The answer should consist of the records below, repeated exactly, and no pictures.
=== DATA RECORDS ===
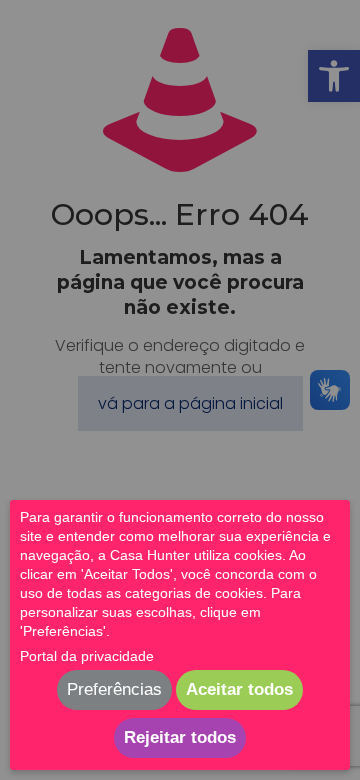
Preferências (114, 689)
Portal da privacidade (87, 656)
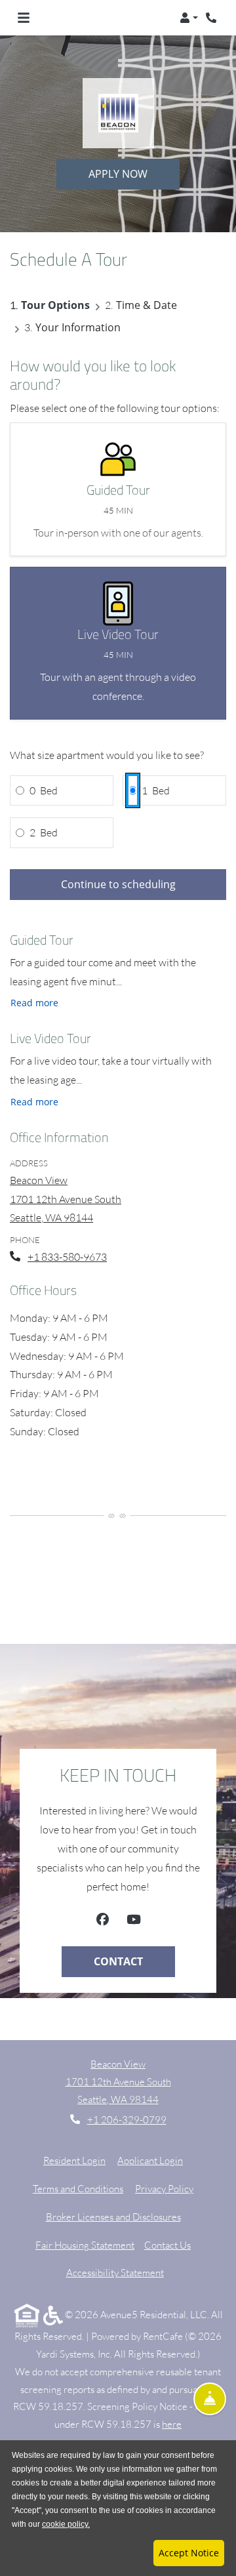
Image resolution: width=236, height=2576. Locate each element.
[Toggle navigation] (23, 17)
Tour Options (55, 305)
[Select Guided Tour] (118, 489)
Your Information (78, 327)
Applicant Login (150, 2160)
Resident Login (74, 2160)
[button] (188, 17)
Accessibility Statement (115, 2272)
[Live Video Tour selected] (118, 643)
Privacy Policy (164, 2188)
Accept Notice (189, 2552)
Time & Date (146, 305)
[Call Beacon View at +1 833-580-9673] (212, 17)
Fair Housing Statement (84, 2245)
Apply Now (118, 174)
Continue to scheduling (118, 884)
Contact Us (167, 2245)
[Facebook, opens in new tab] (102, 1921)
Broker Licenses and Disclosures (113, 2217)
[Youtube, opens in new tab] (134, 1921)
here (172, 2424)
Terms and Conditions (78, 2188)
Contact (118, 1961)
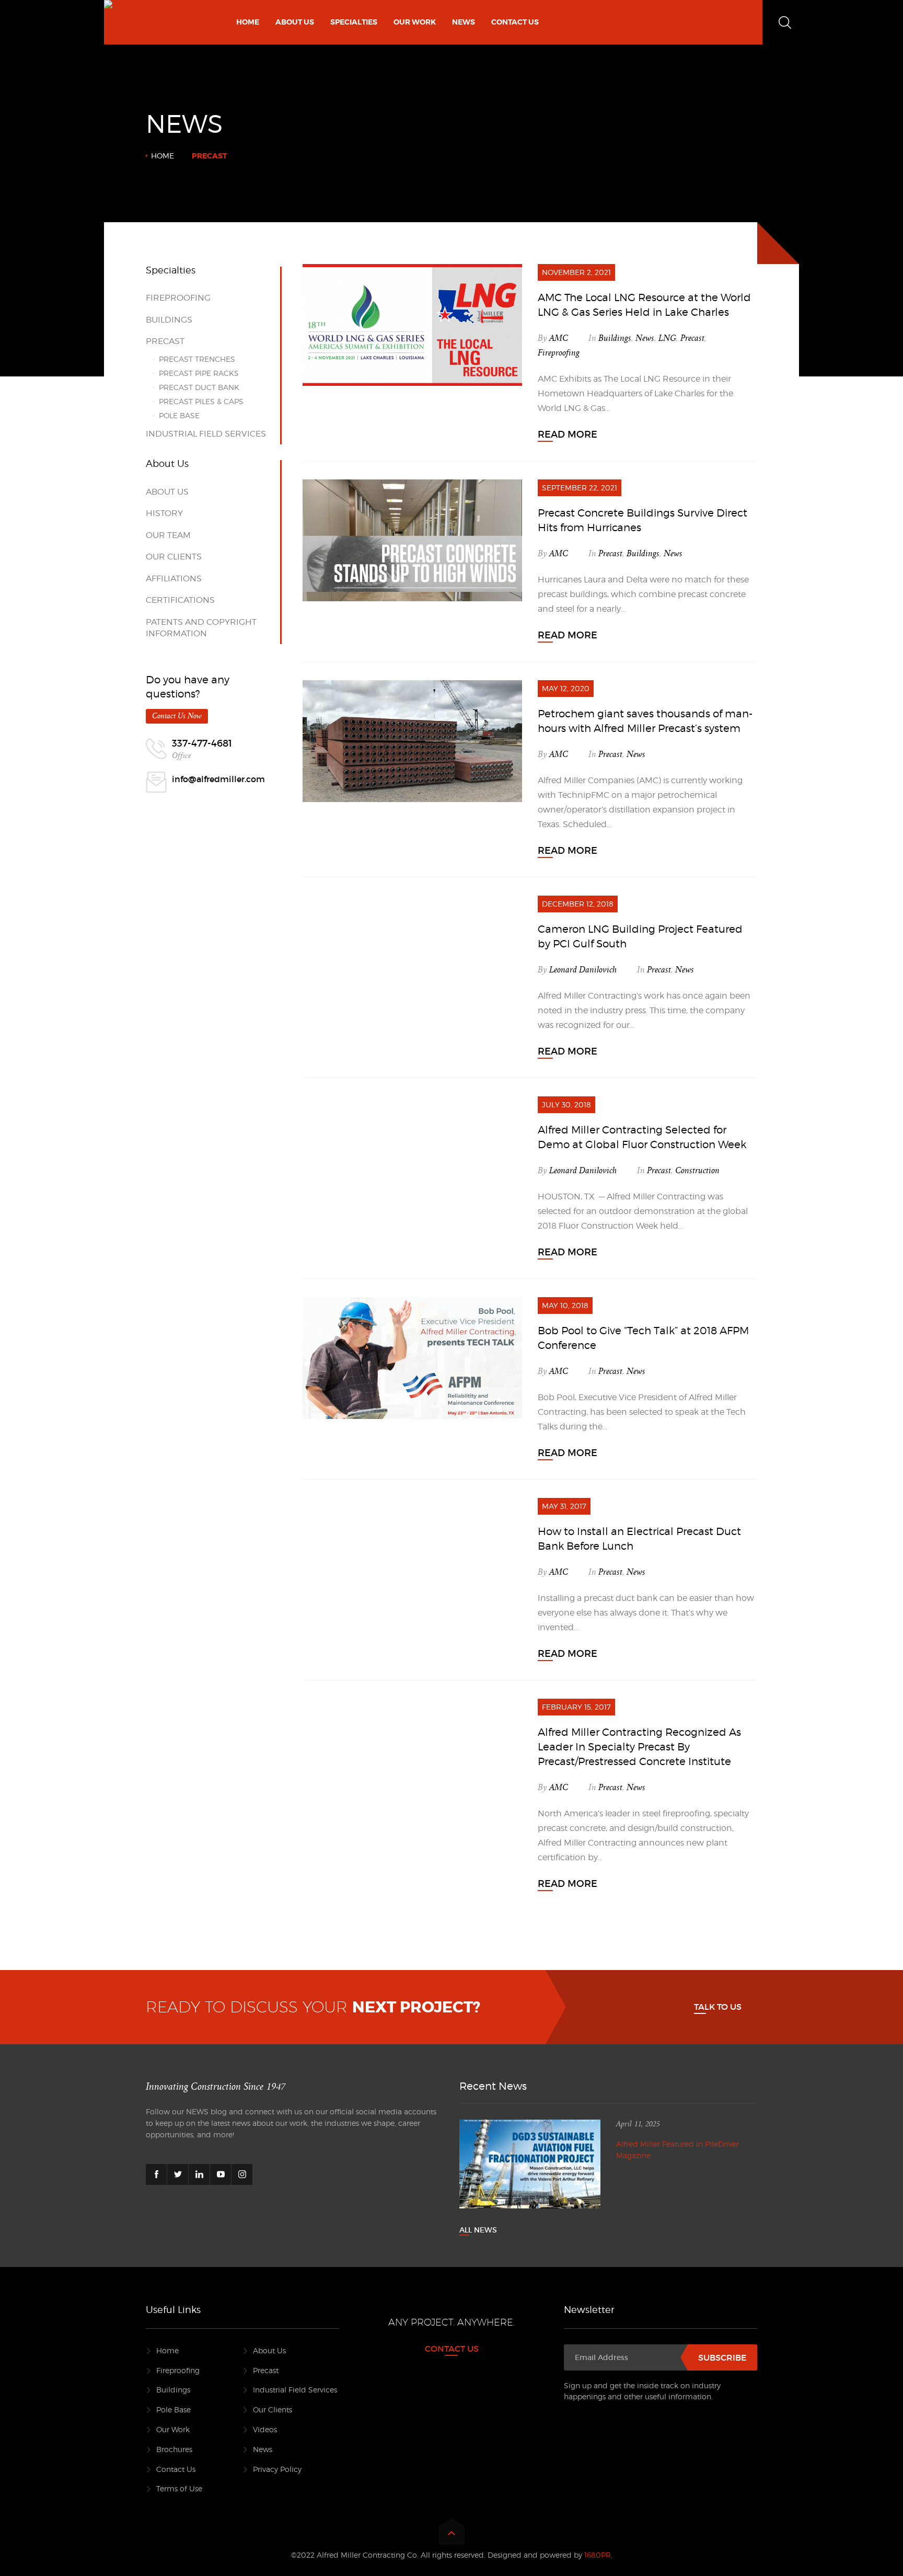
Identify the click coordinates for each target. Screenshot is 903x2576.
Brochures (174, 2449)
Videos (265, 2429)
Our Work (173, 2429)
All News (478, 2230)
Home (162, 155)
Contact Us (175, 2469)
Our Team (168, 535)
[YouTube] (220, 2174)
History (164, 513)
===
*RESPONSE TO THIS EXERCISE:*
Preferências (114, 689)
Portal da privacidade (87, 656)
Image resolution: width=236, height=2576. Locate each element.
[Toggle navigation] (23, 17)
Tour Options (55, 305)
[Select Guided Tour] (118, 489)
Your Information (78, 327)
Applicant Login (150, 2160)
Resident Login (74, 2160)
[button] (188, 17)
Accessibility Statement (115, 2272)
[Live Video Tour selected] (118, 643)
Privacy Policy (164, 2188)
Accept Notice (189, 2552)
Time & Date (146, 305)
[Call Beacon View at +1 833-580-9673] (212, 17)
Fair Housing Statement (84, 2245)
Apply Now (118, 174)
Continue to scheduling (118, 884)
Contact Us (167, 2245)
[Facebook, opens in new tab] (102, 1921)
Broker Licenses and Disclosures (113, 2217)
[Youtube, opens in new tab] (134, 1921)
here (172, 2424)
Terms and Conditions (78, 2188)
Contact (118, 1961)
Identify the click coordinates for each target. Screenshot is 903x2576.
Brochures (174, 2449)
Videos (265, 2429)
Our Work (173, 2429)
All News (478, 2230)
Home (162, 155)
Contact Us (175, 2469)
Our Team (168, 535)
[YouTube] (220, 2174)
History (164, 513)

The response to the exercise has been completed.